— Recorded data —
※

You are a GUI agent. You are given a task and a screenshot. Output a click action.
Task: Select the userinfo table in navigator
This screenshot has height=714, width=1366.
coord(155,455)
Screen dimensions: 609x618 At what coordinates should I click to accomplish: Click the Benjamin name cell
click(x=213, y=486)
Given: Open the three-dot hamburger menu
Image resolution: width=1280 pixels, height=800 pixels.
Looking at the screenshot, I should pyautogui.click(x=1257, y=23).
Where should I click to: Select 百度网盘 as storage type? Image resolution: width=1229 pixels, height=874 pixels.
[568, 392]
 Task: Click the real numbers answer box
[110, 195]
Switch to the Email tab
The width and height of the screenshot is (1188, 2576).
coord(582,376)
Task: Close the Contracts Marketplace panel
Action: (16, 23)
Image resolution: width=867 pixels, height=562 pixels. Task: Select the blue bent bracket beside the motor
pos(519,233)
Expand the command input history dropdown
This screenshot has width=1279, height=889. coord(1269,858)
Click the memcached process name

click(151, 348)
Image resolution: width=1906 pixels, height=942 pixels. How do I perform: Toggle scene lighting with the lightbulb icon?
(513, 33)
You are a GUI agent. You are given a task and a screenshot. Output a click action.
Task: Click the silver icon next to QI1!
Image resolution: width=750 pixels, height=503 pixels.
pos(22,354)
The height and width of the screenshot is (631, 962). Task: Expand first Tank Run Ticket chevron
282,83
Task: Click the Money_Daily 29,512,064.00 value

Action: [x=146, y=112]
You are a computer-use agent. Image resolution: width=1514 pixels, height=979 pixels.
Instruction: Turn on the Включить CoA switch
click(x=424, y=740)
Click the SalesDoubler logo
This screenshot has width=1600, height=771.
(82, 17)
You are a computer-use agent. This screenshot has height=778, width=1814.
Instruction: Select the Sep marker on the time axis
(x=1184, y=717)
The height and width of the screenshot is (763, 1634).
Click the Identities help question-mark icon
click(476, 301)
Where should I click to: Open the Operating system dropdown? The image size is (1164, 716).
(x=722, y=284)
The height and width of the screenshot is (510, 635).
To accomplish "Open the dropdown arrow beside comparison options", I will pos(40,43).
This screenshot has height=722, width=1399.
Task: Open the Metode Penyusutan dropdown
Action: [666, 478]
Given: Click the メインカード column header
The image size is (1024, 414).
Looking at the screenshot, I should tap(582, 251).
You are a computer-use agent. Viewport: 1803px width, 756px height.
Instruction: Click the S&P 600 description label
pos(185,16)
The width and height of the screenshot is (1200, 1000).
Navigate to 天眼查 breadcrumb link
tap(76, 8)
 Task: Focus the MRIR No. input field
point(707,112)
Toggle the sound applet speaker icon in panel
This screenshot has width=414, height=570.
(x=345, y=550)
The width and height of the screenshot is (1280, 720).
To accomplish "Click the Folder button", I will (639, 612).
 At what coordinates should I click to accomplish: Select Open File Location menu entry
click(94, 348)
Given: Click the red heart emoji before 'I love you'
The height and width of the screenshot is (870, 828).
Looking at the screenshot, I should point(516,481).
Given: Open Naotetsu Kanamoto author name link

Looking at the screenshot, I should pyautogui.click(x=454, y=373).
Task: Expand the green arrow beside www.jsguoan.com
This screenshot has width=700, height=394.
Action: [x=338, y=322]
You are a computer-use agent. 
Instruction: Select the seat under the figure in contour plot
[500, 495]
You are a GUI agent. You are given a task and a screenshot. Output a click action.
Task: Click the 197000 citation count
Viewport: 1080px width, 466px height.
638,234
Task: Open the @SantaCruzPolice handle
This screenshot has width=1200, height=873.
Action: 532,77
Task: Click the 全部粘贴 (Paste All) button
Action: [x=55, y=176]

※

— TASK GOAL —
Count the lines in the entries that hold the word "agent", and give nothing but the total.

— RESPONSE BOX —
7